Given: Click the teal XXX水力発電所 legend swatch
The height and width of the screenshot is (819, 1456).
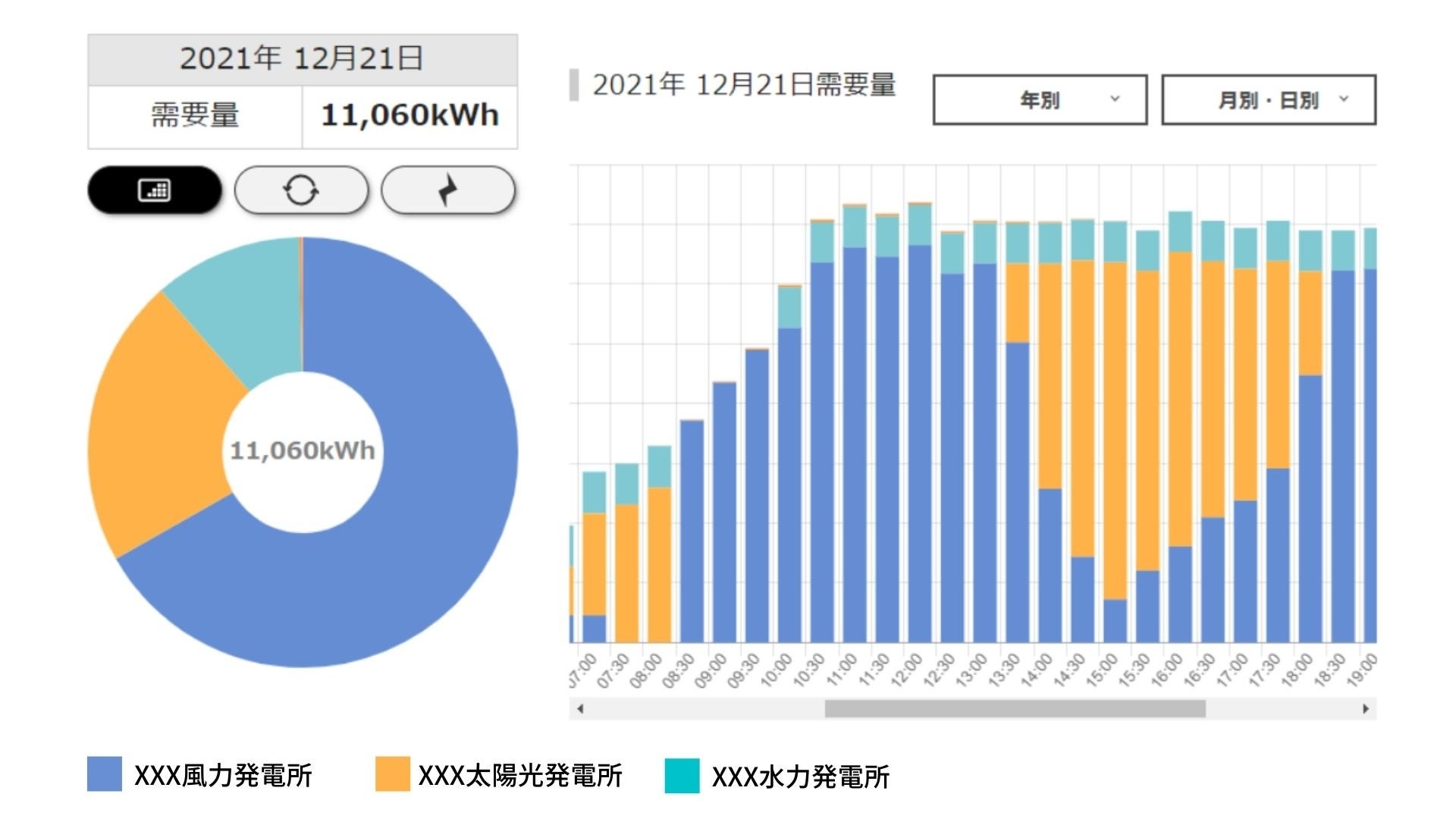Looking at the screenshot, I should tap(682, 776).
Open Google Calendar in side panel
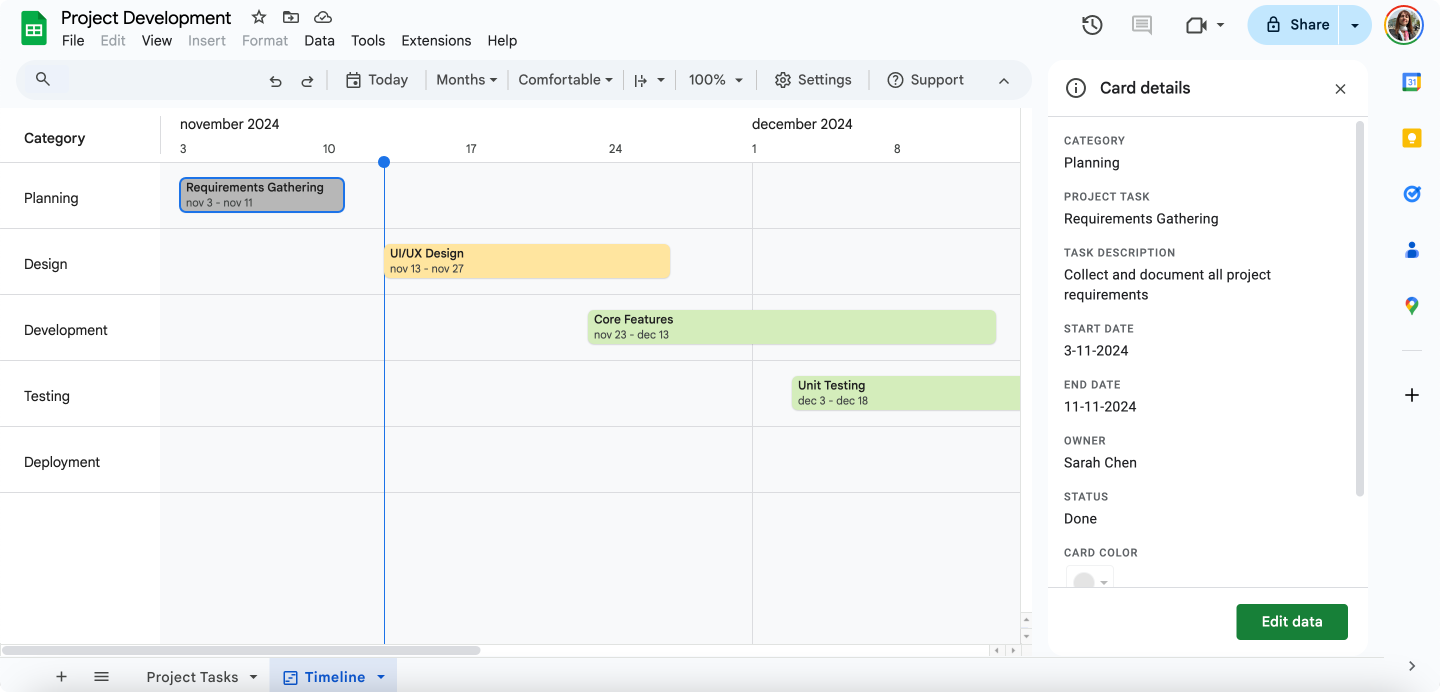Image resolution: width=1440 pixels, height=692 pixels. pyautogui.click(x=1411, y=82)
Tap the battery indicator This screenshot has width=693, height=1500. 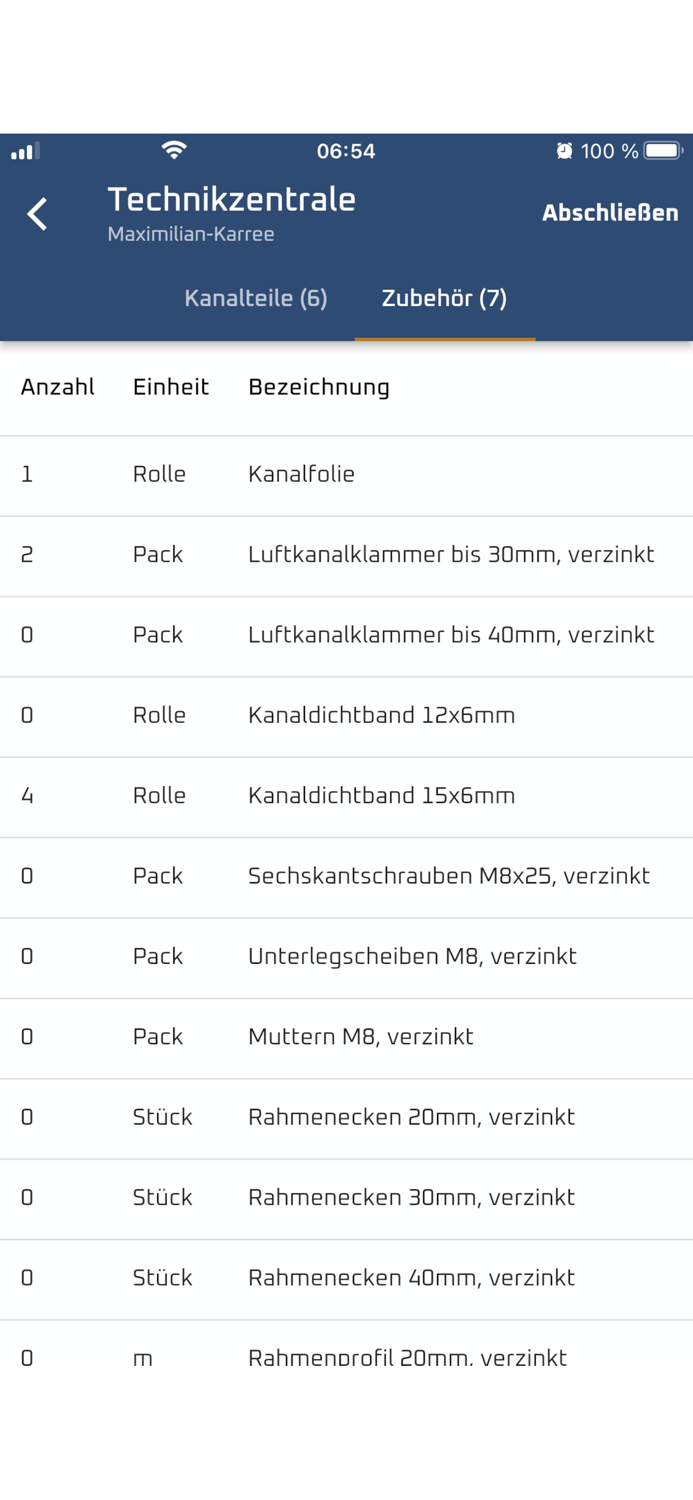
---
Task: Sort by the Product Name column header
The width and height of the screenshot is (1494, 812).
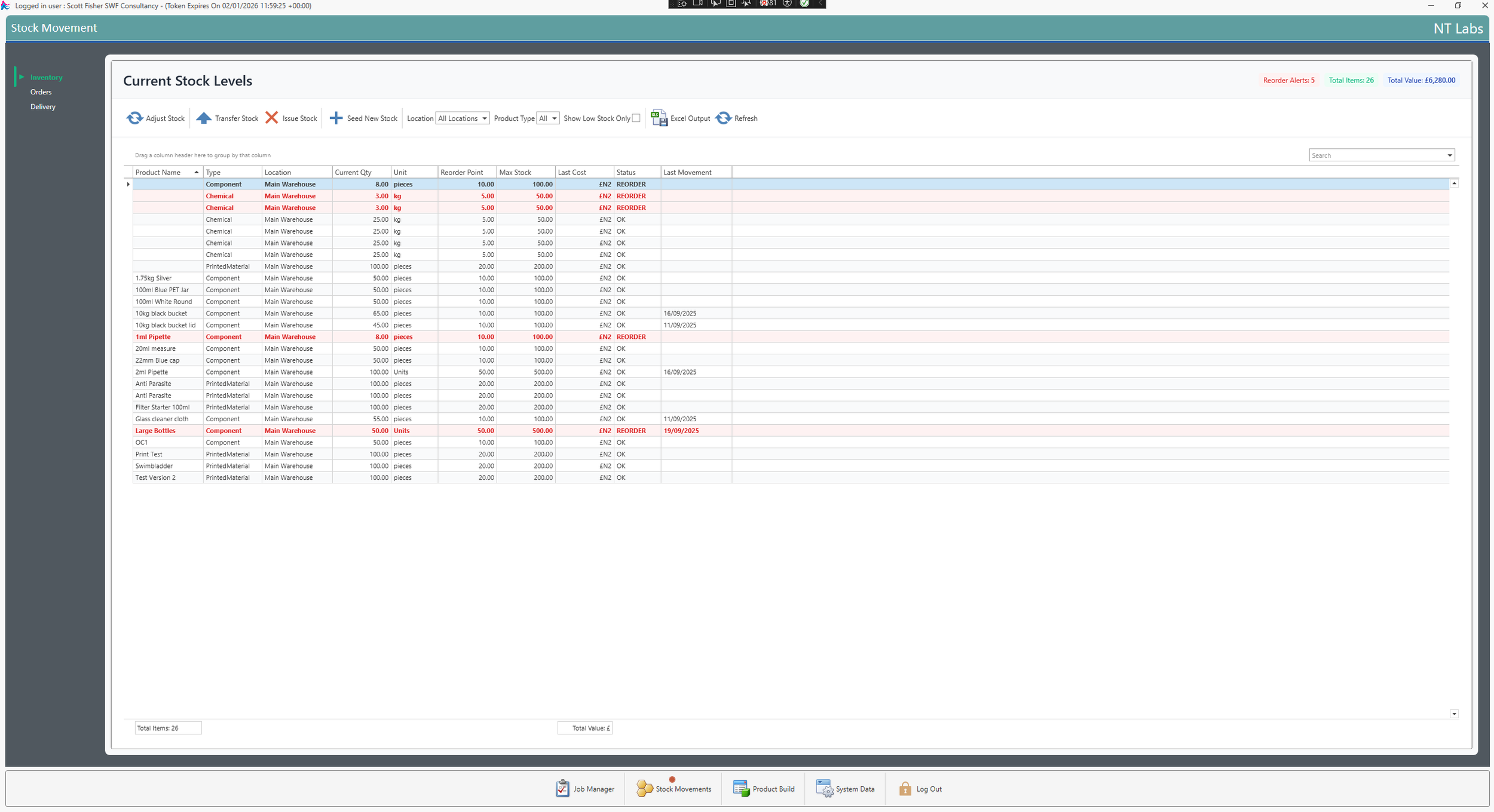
--
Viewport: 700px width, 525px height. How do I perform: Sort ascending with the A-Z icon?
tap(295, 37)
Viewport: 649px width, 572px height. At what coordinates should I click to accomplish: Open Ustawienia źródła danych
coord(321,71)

→ WORK TO DO:
Reproduce word for word the stretch of the records from the line containing "Given: Click the teal XXX水力発電所 legend swatch" through the line containing "Tap the battery". Leave the pictures out.

→ ANSWER TO THIS TASK:
Given: Click the teal XXX水力発電所 legend swatch
The height and width of the screenshot is (819, 1456).
Looking at the screenshot, I should tap(682, 776).
Open Google Calendar in side panel
Image resolution: width=1440 pixels, height=692 pixels. pyautogui.click(x=1411, y=82)
Tap the battery indicator This screenshot has width=693, height=1500. 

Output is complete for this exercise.